A man approached me, eyes glistening with tears.
“My grandchild is healthy today, because of you,” he shared.
In an instant my eyes filled.
“It’s not because of me,” I replied. “It’s because of Eden.”
“These are the stories that keep us going,” Randy Gold says.
Imagine the colossal impact of saving lives every single day. Few occupations are more sublime. Yet one heroine accomplishing this feat never attended medical school. Eight-year-old Eden Gold, daughter of Randy and Caroline Gold, has a unique, heaven-sent mission. Afflicted by ML4, or mucolipidosis type IV, Eden is the catalyst for the creation of JScreen, an organization that screens for over 100 genetic diseases affecting the Ashkenazi, Sephardic, Persian and Caucasian communities – all in one test.
Before Caroline and Randy got married, they were screened by their doctors for Jewish genetic diseases. Based on the results, they were confident that they were not carriers for any of the same genetic mutations that cause these diseases. Natanel, their first child, was a beautiful, healthy baby boy. Shortly after their second child, Eden, was born, the Golds knew something was wrong.
At four months, Eden was diagnosed with low muscle tone, and at five months her eyes were crossing, leading to corrective surgery when she was nine months old. Their pediatrician allayed their concerns, assuring them that these were just small humps. But their parents’ hearts intuited otherwise, impelling them to schedule an appointment with a neurologist. Based on Eden’s alarming brain scan results, the neurologist referred them to a geneticist. Two grueling months of waiting, hoping, and praying preceded the diagnosis of ML4. And Randy and Caroline learned the devastating ramifications. ML4 is a catastrophic disease and those who have it have a limited life expectancy. Most affected children will never talk or walk, have a mental capacity of about eighteen months, and go blind by the age of twelve.

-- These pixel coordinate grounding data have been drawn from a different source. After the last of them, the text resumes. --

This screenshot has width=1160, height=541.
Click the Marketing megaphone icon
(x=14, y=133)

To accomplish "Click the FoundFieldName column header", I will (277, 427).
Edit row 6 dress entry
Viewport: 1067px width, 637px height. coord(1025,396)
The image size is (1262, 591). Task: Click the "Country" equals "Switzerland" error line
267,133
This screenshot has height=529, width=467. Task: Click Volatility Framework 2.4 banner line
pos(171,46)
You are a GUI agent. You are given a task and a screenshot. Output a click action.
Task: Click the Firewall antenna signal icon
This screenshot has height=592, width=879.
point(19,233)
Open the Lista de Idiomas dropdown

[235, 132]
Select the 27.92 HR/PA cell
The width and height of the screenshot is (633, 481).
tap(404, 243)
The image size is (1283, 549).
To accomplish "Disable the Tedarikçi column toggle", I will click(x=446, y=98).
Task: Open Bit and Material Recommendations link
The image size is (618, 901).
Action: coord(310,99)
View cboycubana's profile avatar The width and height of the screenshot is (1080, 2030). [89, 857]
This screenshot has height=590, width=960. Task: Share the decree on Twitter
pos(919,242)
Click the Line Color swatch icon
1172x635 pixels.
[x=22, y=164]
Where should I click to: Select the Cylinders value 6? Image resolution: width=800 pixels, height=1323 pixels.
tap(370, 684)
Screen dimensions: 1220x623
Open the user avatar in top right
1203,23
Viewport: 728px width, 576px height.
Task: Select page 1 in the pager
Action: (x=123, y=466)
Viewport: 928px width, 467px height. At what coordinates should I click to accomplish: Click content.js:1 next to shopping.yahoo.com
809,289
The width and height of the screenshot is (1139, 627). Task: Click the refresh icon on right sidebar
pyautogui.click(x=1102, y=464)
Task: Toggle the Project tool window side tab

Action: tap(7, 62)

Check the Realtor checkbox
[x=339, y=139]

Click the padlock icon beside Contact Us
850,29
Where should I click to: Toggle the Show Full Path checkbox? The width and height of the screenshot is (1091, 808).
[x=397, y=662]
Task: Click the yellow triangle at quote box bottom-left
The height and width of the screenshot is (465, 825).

Anger. Sadness. Grief. Hopes and dreams shattered. Why, they wondered, hadn’t their doctors or rabbis made certain that they were screened for all of the diseases they were at an increased risk of carrying? Yet in the midst of their staggering grief, a light began to shine; they realized they had a responsibility. Not only did they want to care for Eden in the best way possible, they were also filled with a sense of urgent responsibility to prevent others from going through this tragedy. With strength and determination, the Golds established JScreen, and are awed at and grateful for its resounding success.
JScreen is unique in its comprehensive approach, and the Golds have made it easy and accessible. All you have to do is log onto www.JScreen.org and enter your information. JScreen will then send a kit in the mail. It is a saliva-based test: you spit into a cup and mail it back in the pre-addressed envelope. A genetics counselor will call in three to four weeks with results.
JScreen received funding from the Marcus Foundation and is able to keep its prices affordable, whether or not a person has medical insurance.
Once people know that they are carriers, they can make informed reproductive decisions, and still have healthy children of their own, even if both members of the couple carry the same mutation.
“We now know that everyone in the world has some genetic mutation. Why should it be a stigma?” Randy wonders. “I’m a normal, happy, healthy guy, and there’s nothing wrong with me or anyone else who is a carrier. Just be informed. Knowledge is empowering. One out of every three people we test is a carrier for at least one Jewish genetic disease for which we screen. One out of 100 Jewish couples carry the same mutation and have a 25% risk of having a child with that genetic disease. We screen thousands of couples a year in every state in the country. When we think of the number of potential lives saved and the number of generations preserved, it’s an exponential number. At a February Yeshiva University sefarim sale, JScreen screened 1,162 people! That took place in just one weekend,” Randy says, palpable amazement in his voice.